The ACademy (AC is the city of Aachen's license plate) is a joint project initiative founded in 2021 by an interdisciplinary team from RWTH Aachen University's Built and Lived Environment profile area with an administrative team from the Citizen Dialogue and Urban Development, Planning and Mobility Infrastructure departments under the leadership of the City Management.
The work of the ACademy is based on three interconnected initial theses for the development of Aachen's inner city: 1. new alliances and cooperations - from coexistence to new synergies, 2. inner city vitality in the triad of the perspectives of use "everyday", "special" and "productive" inner city and 3. inner city change requires a change of actors - linking a spatial-functional and a management perspective.
The three initial theses and their interrelationships form the basis for both the ACademy process and the development of a conceptual framework. In the following, the inner city is understood as an interaction of "urban scenes". In short, an "urban scene" is
- an inner-city spatial context that can be experienced by users,
- whose characteristics, as perceived by urban users, are created by the interplay of public urban spaces, buildings, uses, services, people, and atmospheres,
- and therefore has specific qualities and a recognizable profile as well as interdependencies in interaction with the adjacent inner city spaces.
As a format, the ACademy follows the approach of a platform that initiates the development and exchange of knowledge between the university, the city administration and other people, groups, companies, etc. active in the city center. The ACademy enables a learning, cooperation and design process that is open to development and complements ongoing urban planning processes and instruments to inner-city development with low threshold, networked and sub-spatial approaches and impulses.
-------
About this task: According to the text about the ACademy, what does "AC" in its name refer to?
-------
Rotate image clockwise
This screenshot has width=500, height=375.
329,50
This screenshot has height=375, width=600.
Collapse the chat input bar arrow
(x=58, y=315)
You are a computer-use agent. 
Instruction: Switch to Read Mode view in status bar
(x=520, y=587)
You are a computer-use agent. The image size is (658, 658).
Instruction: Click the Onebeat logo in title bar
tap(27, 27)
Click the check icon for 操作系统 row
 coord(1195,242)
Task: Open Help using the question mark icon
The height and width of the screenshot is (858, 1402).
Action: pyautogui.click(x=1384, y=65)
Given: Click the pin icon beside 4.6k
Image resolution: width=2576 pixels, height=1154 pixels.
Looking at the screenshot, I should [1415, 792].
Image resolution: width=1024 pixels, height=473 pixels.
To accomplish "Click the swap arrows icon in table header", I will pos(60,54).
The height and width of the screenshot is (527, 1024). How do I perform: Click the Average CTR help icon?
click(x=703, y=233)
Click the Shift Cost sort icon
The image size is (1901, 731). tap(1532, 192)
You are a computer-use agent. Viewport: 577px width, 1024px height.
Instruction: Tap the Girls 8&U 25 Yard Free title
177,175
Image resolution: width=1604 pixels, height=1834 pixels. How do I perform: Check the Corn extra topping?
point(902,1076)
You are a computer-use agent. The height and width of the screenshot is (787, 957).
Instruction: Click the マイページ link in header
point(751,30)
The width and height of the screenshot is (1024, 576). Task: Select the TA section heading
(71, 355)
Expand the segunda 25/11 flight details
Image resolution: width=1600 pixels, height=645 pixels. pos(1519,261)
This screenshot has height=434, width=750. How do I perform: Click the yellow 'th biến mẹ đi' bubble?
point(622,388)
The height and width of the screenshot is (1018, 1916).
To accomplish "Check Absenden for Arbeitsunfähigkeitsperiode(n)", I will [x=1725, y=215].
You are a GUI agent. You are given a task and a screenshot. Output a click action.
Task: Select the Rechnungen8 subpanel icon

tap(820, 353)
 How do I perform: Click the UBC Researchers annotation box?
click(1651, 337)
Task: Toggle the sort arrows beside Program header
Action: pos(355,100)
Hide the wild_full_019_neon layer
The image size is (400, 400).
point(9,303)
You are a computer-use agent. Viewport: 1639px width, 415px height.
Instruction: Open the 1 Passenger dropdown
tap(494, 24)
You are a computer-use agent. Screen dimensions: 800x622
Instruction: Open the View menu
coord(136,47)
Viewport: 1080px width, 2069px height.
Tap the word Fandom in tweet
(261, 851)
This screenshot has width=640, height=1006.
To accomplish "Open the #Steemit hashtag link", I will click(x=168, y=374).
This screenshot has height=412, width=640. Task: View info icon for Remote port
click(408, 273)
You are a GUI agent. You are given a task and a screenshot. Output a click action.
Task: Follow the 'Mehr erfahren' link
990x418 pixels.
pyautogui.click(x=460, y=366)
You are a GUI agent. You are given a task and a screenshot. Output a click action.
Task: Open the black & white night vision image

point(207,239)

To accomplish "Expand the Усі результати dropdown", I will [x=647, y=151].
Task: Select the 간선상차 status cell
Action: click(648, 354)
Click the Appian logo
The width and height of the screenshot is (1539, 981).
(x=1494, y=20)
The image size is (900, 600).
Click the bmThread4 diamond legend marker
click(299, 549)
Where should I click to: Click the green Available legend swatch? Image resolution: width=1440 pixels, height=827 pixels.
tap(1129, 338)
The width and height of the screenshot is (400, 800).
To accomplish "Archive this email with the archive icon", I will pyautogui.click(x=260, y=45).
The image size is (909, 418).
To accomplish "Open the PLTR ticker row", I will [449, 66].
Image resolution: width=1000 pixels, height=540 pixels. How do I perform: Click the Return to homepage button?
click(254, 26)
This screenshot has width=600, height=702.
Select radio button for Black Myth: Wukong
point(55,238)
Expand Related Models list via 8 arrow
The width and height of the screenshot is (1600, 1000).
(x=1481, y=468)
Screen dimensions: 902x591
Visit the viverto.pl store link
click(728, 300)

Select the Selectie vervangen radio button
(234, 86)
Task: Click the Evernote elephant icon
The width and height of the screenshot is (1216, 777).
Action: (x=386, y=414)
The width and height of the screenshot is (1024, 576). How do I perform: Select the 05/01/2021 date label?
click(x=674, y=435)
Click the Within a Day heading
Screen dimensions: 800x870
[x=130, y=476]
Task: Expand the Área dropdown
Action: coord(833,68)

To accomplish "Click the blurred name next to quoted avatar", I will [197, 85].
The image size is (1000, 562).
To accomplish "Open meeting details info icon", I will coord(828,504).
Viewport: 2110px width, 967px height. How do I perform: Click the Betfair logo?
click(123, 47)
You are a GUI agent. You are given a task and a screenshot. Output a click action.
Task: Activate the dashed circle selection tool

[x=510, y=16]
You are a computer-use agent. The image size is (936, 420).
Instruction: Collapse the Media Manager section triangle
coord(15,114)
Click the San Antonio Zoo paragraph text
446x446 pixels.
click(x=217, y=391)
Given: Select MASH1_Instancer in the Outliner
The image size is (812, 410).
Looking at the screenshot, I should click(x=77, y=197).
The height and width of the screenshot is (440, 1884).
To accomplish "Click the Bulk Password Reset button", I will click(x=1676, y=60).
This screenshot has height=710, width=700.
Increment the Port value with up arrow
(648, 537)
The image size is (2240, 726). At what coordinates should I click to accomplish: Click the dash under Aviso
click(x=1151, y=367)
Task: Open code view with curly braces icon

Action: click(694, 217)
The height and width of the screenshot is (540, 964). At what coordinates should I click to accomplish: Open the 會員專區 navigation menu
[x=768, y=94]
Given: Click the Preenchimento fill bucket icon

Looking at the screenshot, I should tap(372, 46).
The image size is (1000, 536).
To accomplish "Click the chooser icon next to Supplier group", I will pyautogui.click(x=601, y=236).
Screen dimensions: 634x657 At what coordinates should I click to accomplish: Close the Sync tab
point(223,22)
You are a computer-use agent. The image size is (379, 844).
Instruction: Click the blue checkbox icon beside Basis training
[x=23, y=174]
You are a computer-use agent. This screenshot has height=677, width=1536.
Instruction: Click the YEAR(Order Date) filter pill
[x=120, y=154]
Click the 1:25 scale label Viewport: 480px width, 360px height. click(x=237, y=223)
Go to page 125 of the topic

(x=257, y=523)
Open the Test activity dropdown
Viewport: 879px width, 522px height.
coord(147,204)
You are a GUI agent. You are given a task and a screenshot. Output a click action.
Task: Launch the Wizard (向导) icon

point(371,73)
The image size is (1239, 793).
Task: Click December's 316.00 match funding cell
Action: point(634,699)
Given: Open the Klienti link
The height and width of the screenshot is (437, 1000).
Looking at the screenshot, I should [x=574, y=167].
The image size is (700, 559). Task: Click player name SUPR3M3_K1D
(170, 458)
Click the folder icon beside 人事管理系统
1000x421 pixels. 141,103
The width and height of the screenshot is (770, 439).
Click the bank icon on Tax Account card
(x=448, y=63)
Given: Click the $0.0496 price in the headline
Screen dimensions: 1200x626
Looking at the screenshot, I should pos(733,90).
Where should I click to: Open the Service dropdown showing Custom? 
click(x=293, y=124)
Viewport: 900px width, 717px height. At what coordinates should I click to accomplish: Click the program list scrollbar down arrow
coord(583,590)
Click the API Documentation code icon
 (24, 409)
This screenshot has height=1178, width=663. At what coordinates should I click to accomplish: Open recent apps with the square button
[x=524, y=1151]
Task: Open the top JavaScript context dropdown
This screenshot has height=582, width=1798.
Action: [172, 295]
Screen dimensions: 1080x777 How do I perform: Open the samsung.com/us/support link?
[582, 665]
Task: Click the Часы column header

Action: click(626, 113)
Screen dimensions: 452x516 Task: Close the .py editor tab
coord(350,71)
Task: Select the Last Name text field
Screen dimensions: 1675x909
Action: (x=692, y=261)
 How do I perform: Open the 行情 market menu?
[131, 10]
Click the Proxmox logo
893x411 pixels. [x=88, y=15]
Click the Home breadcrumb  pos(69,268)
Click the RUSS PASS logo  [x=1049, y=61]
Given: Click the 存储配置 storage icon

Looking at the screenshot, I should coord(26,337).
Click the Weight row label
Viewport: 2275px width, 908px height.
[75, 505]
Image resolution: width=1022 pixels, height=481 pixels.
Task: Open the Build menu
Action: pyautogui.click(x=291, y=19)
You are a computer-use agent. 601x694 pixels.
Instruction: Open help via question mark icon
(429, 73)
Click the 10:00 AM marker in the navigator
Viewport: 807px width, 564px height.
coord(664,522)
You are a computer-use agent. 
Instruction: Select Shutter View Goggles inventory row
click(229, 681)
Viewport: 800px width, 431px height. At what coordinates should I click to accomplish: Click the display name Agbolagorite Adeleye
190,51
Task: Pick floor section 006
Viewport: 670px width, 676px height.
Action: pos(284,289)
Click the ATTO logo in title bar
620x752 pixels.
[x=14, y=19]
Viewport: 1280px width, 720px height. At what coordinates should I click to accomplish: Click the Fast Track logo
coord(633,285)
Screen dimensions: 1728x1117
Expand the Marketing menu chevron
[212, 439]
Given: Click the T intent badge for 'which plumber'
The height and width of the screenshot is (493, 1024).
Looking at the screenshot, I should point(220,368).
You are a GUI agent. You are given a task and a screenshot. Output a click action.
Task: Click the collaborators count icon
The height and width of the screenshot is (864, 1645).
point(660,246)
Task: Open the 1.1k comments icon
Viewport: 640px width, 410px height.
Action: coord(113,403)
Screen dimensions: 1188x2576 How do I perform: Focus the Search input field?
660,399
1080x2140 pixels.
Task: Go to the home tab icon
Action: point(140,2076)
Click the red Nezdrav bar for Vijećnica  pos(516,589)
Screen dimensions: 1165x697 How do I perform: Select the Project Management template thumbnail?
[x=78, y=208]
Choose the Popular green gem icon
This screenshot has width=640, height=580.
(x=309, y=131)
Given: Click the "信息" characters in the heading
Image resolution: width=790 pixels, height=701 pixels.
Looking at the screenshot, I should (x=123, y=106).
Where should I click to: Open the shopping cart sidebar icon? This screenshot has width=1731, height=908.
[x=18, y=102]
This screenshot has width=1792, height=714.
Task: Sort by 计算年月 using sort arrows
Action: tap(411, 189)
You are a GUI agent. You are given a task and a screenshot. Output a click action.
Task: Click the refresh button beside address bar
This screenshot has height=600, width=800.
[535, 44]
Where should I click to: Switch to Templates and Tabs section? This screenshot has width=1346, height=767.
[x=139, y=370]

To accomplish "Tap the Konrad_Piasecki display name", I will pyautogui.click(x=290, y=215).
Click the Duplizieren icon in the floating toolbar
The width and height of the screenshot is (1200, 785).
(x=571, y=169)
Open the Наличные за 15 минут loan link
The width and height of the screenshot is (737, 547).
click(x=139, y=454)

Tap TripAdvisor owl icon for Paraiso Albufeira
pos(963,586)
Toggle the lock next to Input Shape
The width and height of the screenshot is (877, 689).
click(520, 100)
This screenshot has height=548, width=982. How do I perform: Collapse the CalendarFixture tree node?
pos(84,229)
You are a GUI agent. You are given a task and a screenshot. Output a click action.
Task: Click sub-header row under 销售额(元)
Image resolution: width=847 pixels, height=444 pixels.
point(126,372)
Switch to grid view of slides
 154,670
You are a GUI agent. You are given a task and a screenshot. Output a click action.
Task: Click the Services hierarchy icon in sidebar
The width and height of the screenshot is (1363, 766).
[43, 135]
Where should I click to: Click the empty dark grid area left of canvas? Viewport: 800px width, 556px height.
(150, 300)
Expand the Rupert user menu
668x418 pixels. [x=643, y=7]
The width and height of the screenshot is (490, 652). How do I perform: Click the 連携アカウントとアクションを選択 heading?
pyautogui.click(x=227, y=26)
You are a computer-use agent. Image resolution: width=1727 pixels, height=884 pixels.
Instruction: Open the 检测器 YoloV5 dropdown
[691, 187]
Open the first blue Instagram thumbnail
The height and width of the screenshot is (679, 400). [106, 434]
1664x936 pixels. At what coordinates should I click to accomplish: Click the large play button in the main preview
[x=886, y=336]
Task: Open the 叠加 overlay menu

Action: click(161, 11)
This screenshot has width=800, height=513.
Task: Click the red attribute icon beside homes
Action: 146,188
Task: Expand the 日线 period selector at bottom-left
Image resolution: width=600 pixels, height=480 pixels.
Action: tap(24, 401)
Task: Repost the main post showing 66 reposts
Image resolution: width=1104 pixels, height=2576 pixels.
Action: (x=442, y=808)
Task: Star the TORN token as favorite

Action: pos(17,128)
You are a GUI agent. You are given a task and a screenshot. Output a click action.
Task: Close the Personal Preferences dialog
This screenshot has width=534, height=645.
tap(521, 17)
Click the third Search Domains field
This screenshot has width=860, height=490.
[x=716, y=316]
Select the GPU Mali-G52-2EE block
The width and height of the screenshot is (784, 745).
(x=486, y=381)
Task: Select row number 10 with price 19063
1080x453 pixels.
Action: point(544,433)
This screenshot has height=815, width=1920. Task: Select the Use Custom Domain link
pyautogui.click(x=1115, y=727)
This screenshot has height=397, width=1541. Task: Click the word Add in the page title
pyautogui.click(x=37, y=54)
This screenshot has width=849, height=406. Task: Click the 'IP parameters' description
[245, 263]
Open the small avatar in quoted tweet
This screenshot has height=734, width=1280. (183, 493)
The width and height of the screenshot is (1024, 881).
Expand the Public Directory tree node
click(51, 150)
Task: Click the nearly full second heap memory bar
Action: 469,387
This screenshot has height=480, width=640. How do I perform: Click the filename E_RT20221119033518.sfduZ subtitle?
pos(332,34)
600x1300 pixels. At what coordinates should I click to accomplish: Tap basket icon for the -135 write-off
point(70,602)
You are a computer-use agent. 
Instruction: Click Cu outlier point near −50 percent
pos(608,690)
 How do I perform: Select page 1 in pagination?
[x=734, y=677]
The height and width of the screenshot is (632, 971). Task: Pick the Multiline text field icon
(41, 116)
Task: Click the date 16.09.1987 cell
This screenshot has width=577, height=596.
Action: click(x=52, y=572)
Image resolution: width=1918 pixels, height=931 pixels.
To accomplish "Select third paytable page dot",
-------
Response: The city of Aachen's license plate.